(AGENPARL) - Roma, 25 Luglio 2026 - Secondo il portavoce del Cremlino Dmitry Peskov, il conflitto in Ucraina potrebbe interrompersi “entro poche ore” qualora le autorità di Kiev decidessero di accettare le condizioni già avanzate da Mosca.
Peskov ha dichiarato che le precondizioni russe per la cessazione delle operazioni militari erano state illustrate dal Ministero degli Esteri circa due anni fa e che tali richieste restano, a suo dire, «chiare e coerenti».

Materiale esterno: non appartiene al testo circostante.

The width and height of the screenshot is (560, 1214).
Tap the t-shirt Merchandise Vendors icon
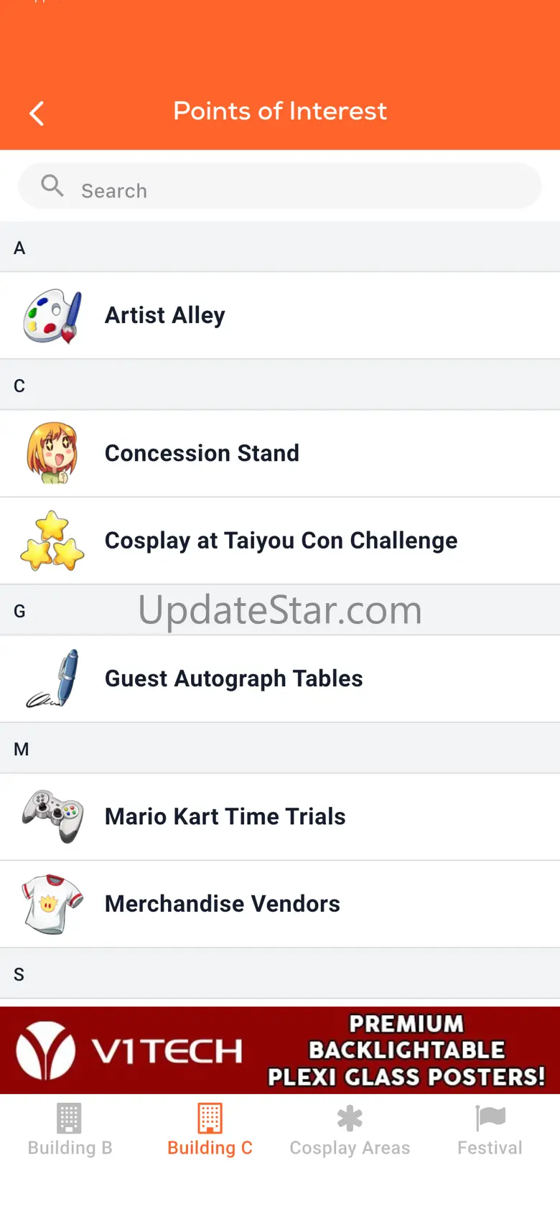52,904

«Ecco perché tutto potrebbe fermarsi prima di mezzanotte di oggi, se il regime di Kiev prenderà le decisioni del caso», ha affermato il portavoce presidenziale russo, ribadendo la posizione ufficiale del Cremlino secondo cui la prosecuzione del conflitto dipenderebbe dalle scelte delle autorità ucraine.
Le dichiarazioni sono arrivate mentre il presidente russo Vladimir Putin era impegnato a Omsk in una serie di incontri istituzionali, tra cui quello con il presidente del Kazakistan, Kassym-Jomart Tokayev, avvenuto il 25 luglio.
Nel corso dell’incontro, Tokayev ha espresso la propria posizione sulla guerra in Ucraina, sostenendo che il conflitto dovrebbe essere congelato e che le parti dovrebbero tornare al cosiddetto formato dei negoziati di Istanbul come base per una possibile ripresa del dialogo diplomatico.
Nei giorni precedenti, Putin e Tokayev avevano partecipato alla sessione plenaria del 22° Forum di cooperazione interregionale Russia-Kazakistan, ospitato nella città siberiana di Omsk il 24 e 25 luglio.
Le dichiarazioni di Peskov riflettono la posizione ufficiale del Cremlino. L’Ucraina ha più volte respinto le condizioni poste da Mosca, sostenendo che qualsiasi accordo di pace debba rispettare la propria sovranità e integrità territoriale.